● **EXERCISE DESCRIPTION**
Rewrite the rows between the line holding "Given: Click the OS column header" and the line holding "Looking at the", inclusive, swapping "header" for "title" and changing nothing else. Omit the pictures from your answer.

● **DATASET ENTRIES**
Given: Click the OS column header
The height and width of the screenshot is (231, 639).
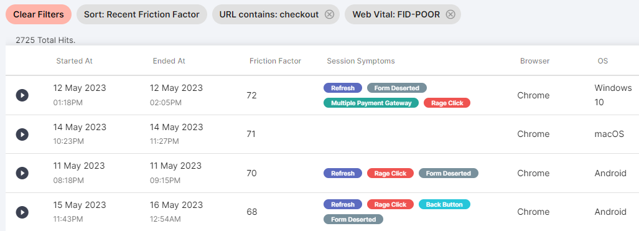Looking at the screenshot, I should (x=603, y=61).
--
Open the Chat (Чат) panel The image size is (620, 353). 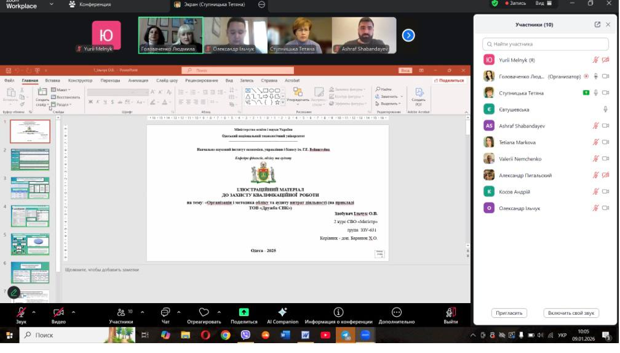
--
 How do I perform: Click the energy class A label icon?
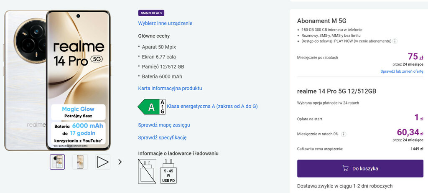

● **RESULT FOR THIS EXERCISE**
Given: Click the OS column title
The height and width of the screenshot is (231, 639).
Looking at the screenshot, I should (x=603, y=61).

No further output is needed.